Doc ref: 14422/88 • ECHR ID: 001-1196

Document date: January 13, 1992

Cited paragraphs only



                                              AS TO THE ADMISSIBILITY OF

Application No. 14422/88

by S.W.

against the Netherlands

The European Commission of Human Rights (Second Chamber) sitting

in private on 13 January 1992, the following members being present:

MM.S. TRECHSEL, President of the Second Chamber

G. JÖRUNDSSON

A. WEITZEL

J.C. SOYER

H.G. SCHERMERS

                 H. DANELIUS

Mrs.G.H. THUNE

MM.F. MARTINEZ RUIZ

L. LOUCAIDES

Mr.K. ROGGE, Secretary to the Second Chamber

Having regard to Article 25 of the Convention for the Protection

of Human Rights and Fundamental Freedoms;

Having regard to the application introduced on 20 September 1988

by S.W. against the Netherlands and registered on 1 December 1988 under

file No. 14422/88;

Having regard to the report provided for in Rule 47 of the Rules

of Procedure of the Commission;

Having deliberated;

Decides as follows:

THE FACTS

      The applicant is a Dutch citizen, born in 1954 and residing in

Amsterdam.  When introducing the application, he was detained for

treatment at the Provincial Hospital in Santpoort, the Netherlands.

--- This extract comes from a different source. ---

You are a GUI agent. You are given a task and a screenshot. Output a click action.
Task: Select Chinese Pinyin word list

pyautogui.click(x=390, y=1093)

Before the Commission he is represented by Mr. G.P. Hamer, a lawyer

practising in Amsterdam.

      The facts of the case, as submitted by the parties, may be

summarised as follows:

      On 16 March 1988, the applicant's brother requested the District

Court judge (Kantonrechter) in Amsterdam to issue a judicial

authorisation (rechterlijke machtiging) to place the applicant in a

mental hospital on the basis of Article 12 of the Mentally Ill Persons

Act (Krankzinnigenwet).  This request was accompanied by, inter alia,

a medical declaration of 16 March 1988 by a psychiatrist of the G.G.

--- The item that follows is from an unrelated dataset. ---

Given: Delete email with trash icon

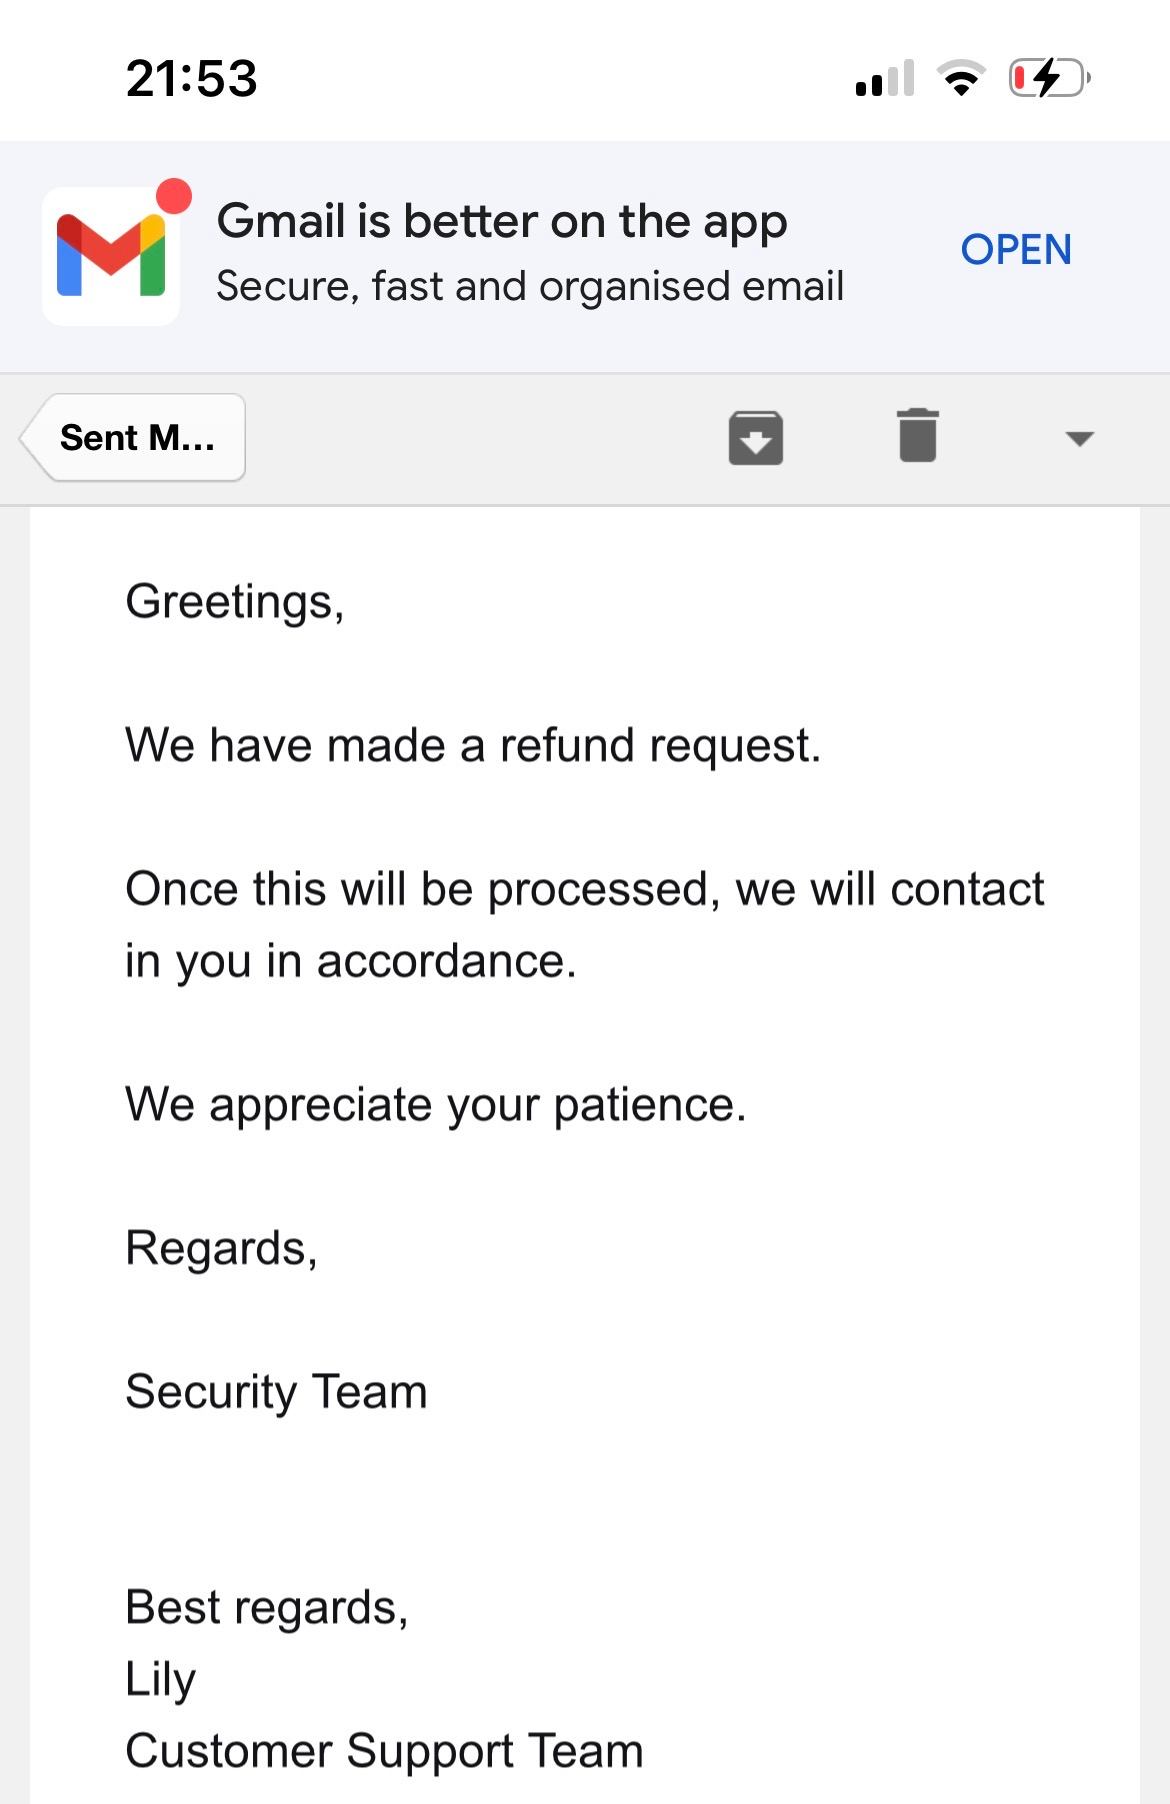Looking at the screenshot, I should click(918, 436).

& G.D. (Municipal Medical and Health Authority) in Amsterdam and a

letter dated 10 March 1988 by the applicant's own psychiatrist F.J.,

addressed to the G.G. & G.D., which reads, insofar as relevant:

"Patient is known by us since 1985 with a schizophrenic

psychosis. (...)

Patient's situation worsens.  Patient causes his close

environment trouble, in particular his downstairs

neighbours.  It is a matter of a mostly manifest psychotic

perception, in which a complex delusionary system with a

paranoid colour is predominant.  Patient manifests himself

again desperate the last months, yet sofar no suicidal

actions.  In the meantime patient has become entirely

isolated socially.

There have been regular reportings at the police office

A.J. Ernststraat (local police officer O.), on a number of

occasions the G.G. & G.D. made a house-call related to

escalations.

Despite constant urging, patient refuses to undergo the, in

his circumstances necessary (in first instance medicinal),

treatment, although he is reasonably faithful and punctual

concerning the appointments with the present author.

Questions:

I hereby request you to visit patient, in order to judge

whether in his situation there are enough criteria to

request a judicial authorisation for admission.  My most

important argument for this is that within the foreseeable

future patient's way of life, based on his paranoid

psychosis, will lead to suicidal or homicidal action.

If necessary, patient's brother (...) is willing to support

the authorisation request.

I am gladly willing to accept further consultation, patient

is informed and agrees with my intention to arrange for a

G.G.D. home visit concerning a second opinion and a

possible request for a judicial authorisation.  I warn you

beforehand for patient's skill to mask his paranoid

thinking system "in emergencies", namely whenever he

considers this wise."

      On 18 March 1988, the District Court judge appointed a lawyer for

the applicant and held a hearing at the District Court, where the G.G.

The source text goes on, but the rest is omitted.